Encounter Point, their powerhouse 2006 documentary, focused on Jews and Arabs who’d lost loved ones to violence yet were committed to forgiveness and peace. The duo’s new film, Budrus, spotlights a Palestinian man who forged alliances between local Fatah and Hamas followers to organize an ongoing protest — joined by dozens of Israelis — to stop the construction of the separation barrier on the titular village’s land.
Budrus opens Nov. 26 at the Lagoon Cinema in Minneapolis.
“The film came about very much in response to a curiosity and a desire expressed in the Jewish community in the West, in America, in Israel, where people were asking where is the Palestinian nonviolence movement,” Avni explained in an interview after Budrus screened in the San Francisco International Film Festival in May.
“Often the phrase that followed the question was something along the lines of ‘If only Palestinians adopted nonviolence, there would be peace,’” Avni related. “The film explores what it looks like when a Palestinian nonviolence movement emerges. And what is the Israeli response. If there are difficult moments in the film, we hope that that raises a discussion about what we in the international community can do to support truly nonviolent methods to resolve the conflict.”
Bacha and Avni collected and organized vérité footage shot by numerous professionals and amateurs in Budrus, from the beginning of the separation barrier’s construction, in 2003, through last year. Interestingly, and intentionally, they leave the film’s ending date vague for viewers.
“Budrus is happening today in other villages,” Avni says, “so we didn’t want people to think that the events chronicled in the film were of another era and aren’t relevant today.”
Avni, who was born in Canada and also holds Israeli and (more recently) American citizenship, and Bacha (who is not Jewish) see themselves as more than filmmakers. They founded the Washington, D.C.- and Jerusalem-based organization Just Vision not just to funnel financial support for their documentaries, but to provide organized outreach and ongoing influence in support of those working for nonviolent resolution of the conflict.

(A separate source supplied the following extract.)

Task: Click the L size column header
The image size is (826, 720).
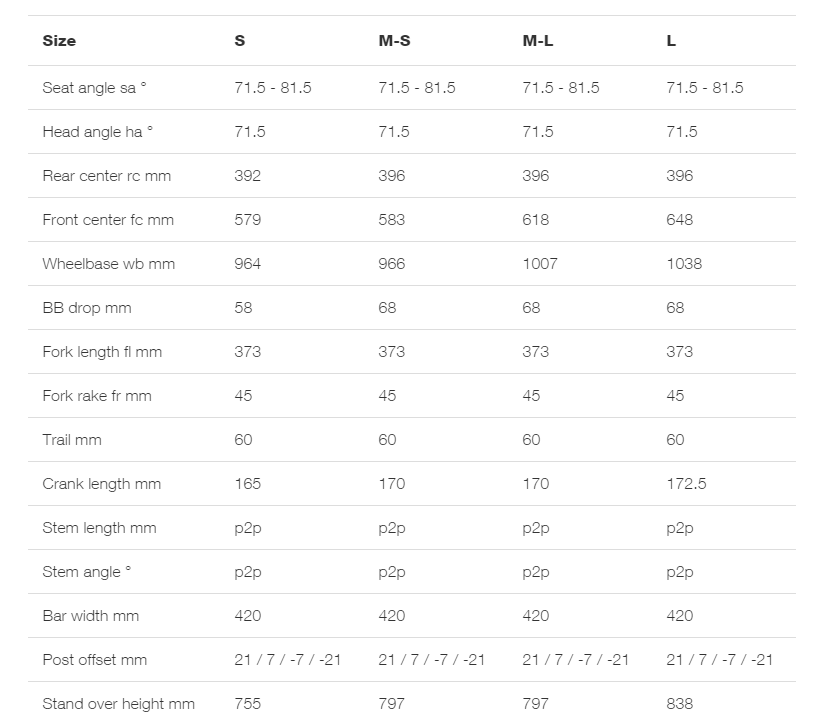Action: coord(671,41)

“Media plays a critical role in exposing or obscuring the contribution that civil society has made and can make on this issue,” Avni declares. “There has been a disproportionate coverage of militancy and militarism compared to communities and individuals trying to problem-solve.”
In a sound-bite world, newscasts will always make room for shooting and shouting. But they can’t compress a long-term process into a 60-second segment.
“It’s much harder to tell stories about slow, bottom-up change,” Avni says. “I think documentary film is uniquely positioned to tell those kinds of stories. They complement other forms of media coverage, and that’s where our contribution lies.”
Budrus screened at the Dubai, Berlin and Tribeca film festivals, and received Oscar qualifying runs in Los Angeles and New York this summer.
A liberal Jew, Avni is acutely aware of and sensitive to the attitudes of a segment of the American Jewish community vis-è-vis the Palestinians.
“I don’t think the subject in our film questions Israeli concerns about security,” she says. “So audiences get to see that it’s not a zero-sum equation. [The Palestinians] are not calling for anyone to be endangered in any way and they are very clear about that. But they aren’t going to sit quietly when they are losing land and their communities are in danger.”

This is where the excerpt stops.